A tasty coffee cake that needs no extra sweetness can be had by making up this moist snacking cake. A wonderful treat if you have some green tomatoes on hand, a strong possibility if you were growing tomatoes at home this year, like Vinny was. It calls for 200 grams of green tomatoes, which is about two medium-sized ones.
Ginger is the healthiest spice in your pantry. It is one food that earns its reputation as a “super food” whole-heartedly, as has been proven by science. This recipe uses lots of ginger.
A Bundt cake studded with green tomato pieces and candied ginger, then spiced with masala tadka powder, is perfect with a cup of coffee or tea, or even with a glass of milk.
Spiced green tomato and candied ginger coffee cake
Makes 12 modest slices
- 1 cup green tomatoes, chopped (200 grams, about 2 medium)
- 1/4 cup (40 grams) candied ginger, chopped finely
- 60 grams unsalted butter at room temperature
- 60 grams (1/3 cup) granulated sugar
- 60 grams (1/2 cup) coconut palm sugar (or light brown sugar)
- 1 egg
- 1 tsp vanilla extract
- 150 grams (1 1/2 cups) whole-wheat flour
- 1/4 teaspoon salt (omit if using salted butter)
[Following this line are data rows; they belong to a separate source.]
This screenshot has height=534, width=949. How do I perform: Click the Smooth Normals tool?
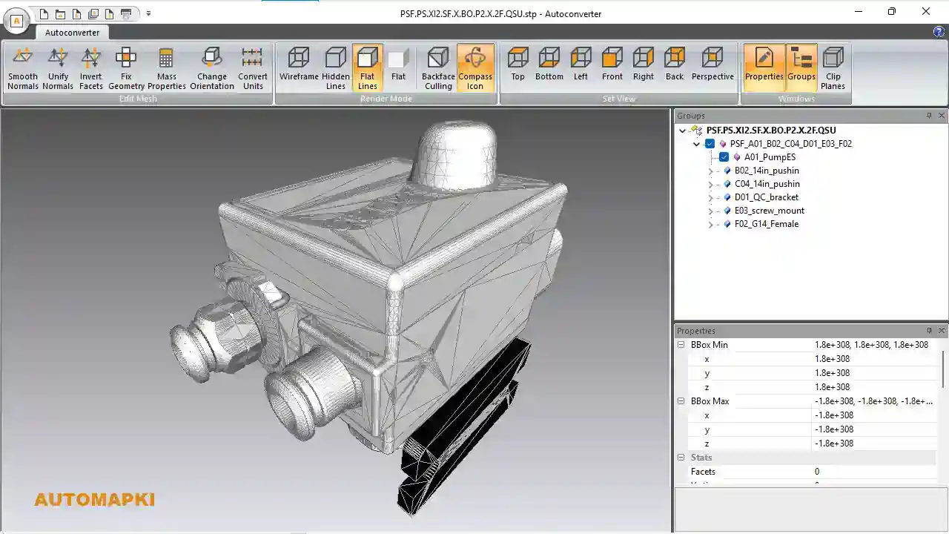pyautogui.click(x=23, y=68)
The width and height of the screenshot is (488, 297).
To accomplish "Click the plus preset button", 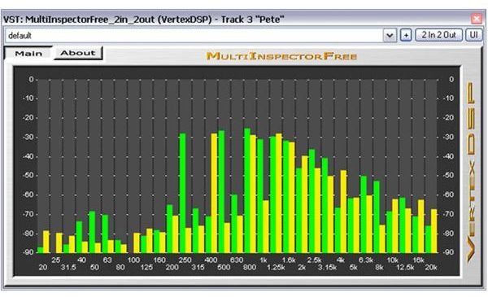I will (406, 36).
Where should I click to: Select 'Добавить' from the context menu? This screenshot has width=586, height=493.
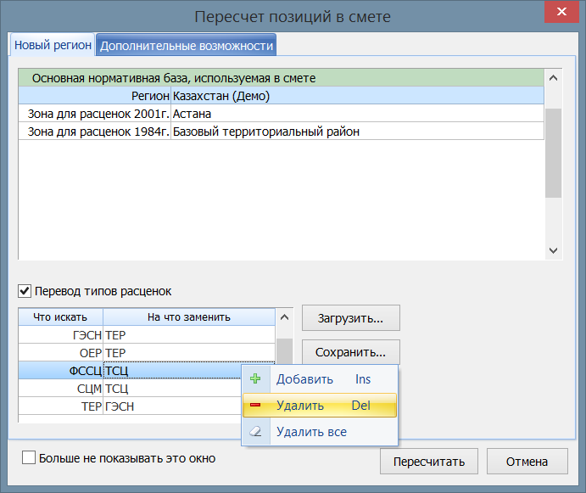coord(304,379)
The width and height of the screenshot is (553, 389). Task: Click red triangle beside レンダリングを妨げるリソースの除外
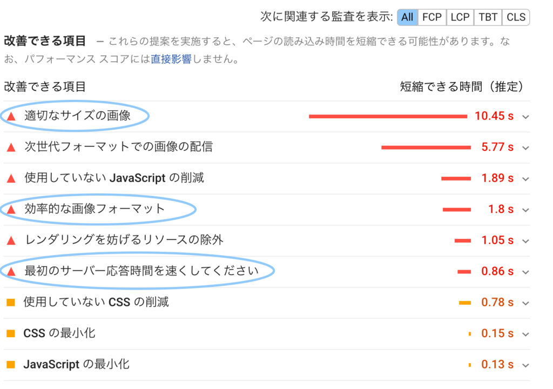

- 1 teaspoon masala chai powder or tadka masala spice*
- 3/4 teaspoon baking powder
- 1/4 teaspoon baking soda
- Preheat oven to 350F (180C)
- Prepare a small Bundt pan (6 cups or 7.5 x 3 inches) by lightly coating the sides, bottom and center spindle with canola oil or other flavorless oil. Sprinkled some flour liberally around the sides and turn upside down over the sink to tap off any excess. Make sure the spindle is coated with flour too.
- In a large bowl, beat the butter and sugars with an electric mixer for a couple of minutes. Keep your fingers away from the beaters while they are beating, or else you might catch your fingers in the blades and faint! Vinny knows this from personal experience. No bones were broken, though…
- Add the egg and vanilla extract and beat well.
- In a smaller bowl mix the chopped tomatoes and chopped ginger together well. Add the 1/2 cup (50 grams) of the flour and toss with a wooden spoon, till the flour has coated the veggie pieces.
- Sift 1 cup (100 grams) of the flour together with the baking soda, baking powder, and masala powder in another smaller bowl. Add this to the butter mixture in the large bowl in three parts and beat on medium speed after each addition till well mixed.
- Add the green tomato mixture to the batter in the large bowl and fold in till well mixed using a wooden spoon. The mixture will be thick.
- Scrape this mixture into the prepared Bundt pan and smooth the top.
- Turn the oven setting to Bake and cook the cake for 45 to 50 minutes till a skewer inserted into the cake comes out clean.
- Cool in the tin for about 10 minutes. Then unmold the cake onto a rack to cool.
To Serve
No need to use a sugar glaze. Leave it plain and enjoy the moist delicious flavor of this spicy cake.
Note
If you don’t have a prepared masala spice mix on hand, add these to the flour mixture: ½ teaspoon cardemom and 1/8 teaspoon each of ground cinnamon, black pepper, cloves, and coriander. If you like a highly spiced cake, you can double these quantities.
Ginger and green tomatoes
Nutrition
A serving size of one-twelfth of the cake has 150 calories and 10 grams of sugar. It provides 11% of the recommended daily amount of Vitamin A and 5% of each of protein, vitamin C, calcium, and iron.
Ginger is high in gingerol, a substance with powerful anti-inflammatory and antioxidant properties. It is said to help prevent nausea, improve osteoarthritis, and promote weight loss, among other things.
Spices add way more than flavor to foods. I like to add them liberally every time I cook.